Which women have been an inspiration to you in your professional life?
Oh my gosh, that is always such a difficult question for me to answer. I have been inspired by so many people, especially our founding board members. Truthfully, everyone has carved their unique path. For instance, I admire women who started in operations, worked every job in the casino, and eventually rose to the positions of Vice Presidents of Operations and CEOs.
As someone with a legal background, I have always had a specific interest in women like Patty Becker, Ellen Whittemore, or Sandra Douglas Morgan. They truly understand the business from a holistic perspective.
It’s fascinating to see these women accomplish remarkable feats, carve their own paths, and build their careers in a way that aligns with their true selves.
However, I don’t want to overlook the fact that I have also been inspired by numerous men in my career. They have provided valuable mentorship and assistance. The key idea is that we are not aiming for exclusivity. We are all in this together, supporting one another on this journey. Women and other diverse groups face unique challenges, and we need to address these challenges collectively.

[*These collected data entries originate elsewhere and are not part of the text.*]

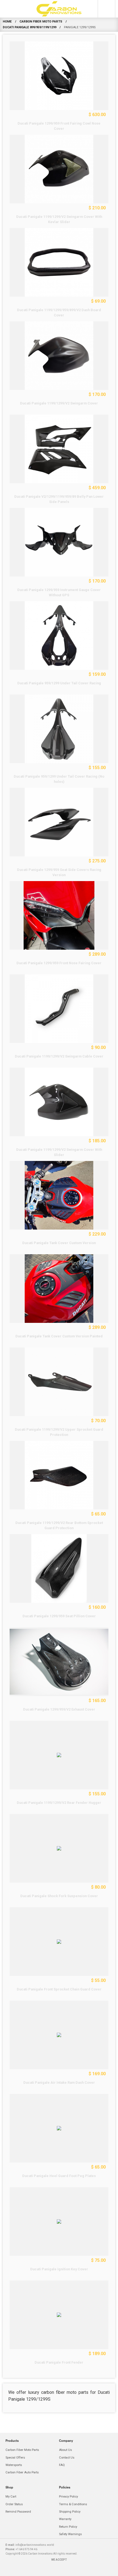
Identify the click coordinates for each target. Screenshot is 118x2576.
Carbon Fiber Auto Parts (22, 2472)
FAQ (62, 2465)
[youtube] (95, 2569)
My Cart (10, 2496)
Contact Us (66, 2457)
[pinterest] (71, 2569)
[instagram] (59, 2569)
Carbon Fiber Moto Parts (22, 2450)
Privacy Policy (68, 2496)
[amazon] (22, 2569)
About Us (65, 2450)
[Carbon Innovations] (59, 8)
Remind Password (18, 2511)
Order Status (14, 2504)
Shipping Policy (69, 2511)
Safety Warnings (70, 2534)
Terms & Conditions (73, 2504)
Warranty (65, 2519)
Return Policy (68, 2527)
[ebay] (34, 2569)
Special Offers (15, 2457)
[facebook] (46, 2569)
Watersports (13, 2465)
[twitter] (83, 2569)
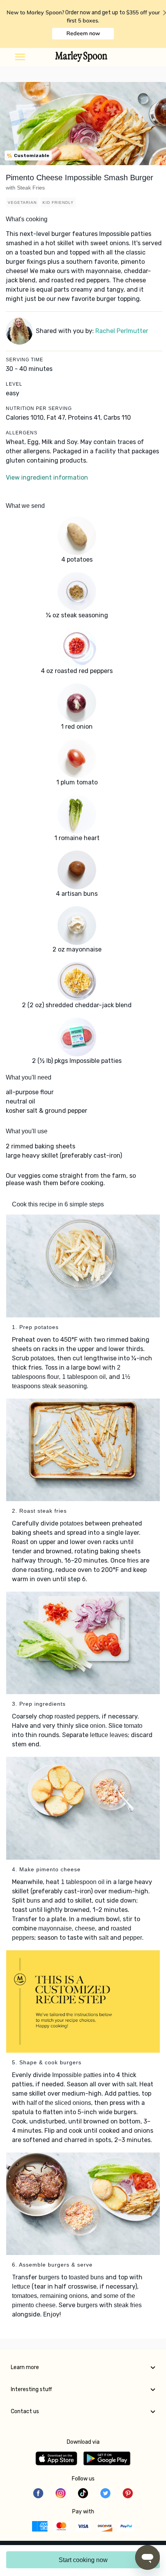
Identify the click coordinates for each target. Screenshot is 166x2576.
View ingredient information (47, 477)
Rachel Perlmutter (121, 331)
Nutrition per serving (39, 408)
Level (14, 384)
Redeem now (83, 33)
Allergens (21, 433)
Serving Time (24, 359)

Women cannot do it alone. We have incredible male allies who wholeheartedly support diversity-related initiatives. The organization wouldn’t exist without their support. They actively engage with our groups, discussing their commitment to educational programs.
“I don’t want to overlook the fact that I have also been inspired by numerous men in my career. They have provided valuable mentorship and assistance.”Cassie Stratford, GGW president & chair.
It is worth mentioning that we are a nonprofit organization, and we receive financial support from companies within our industry. Both men and women are involved in making decisions about allocating these financial resources. I want to emphasize that I’m inspired by people, regardless of their gender, in this industry.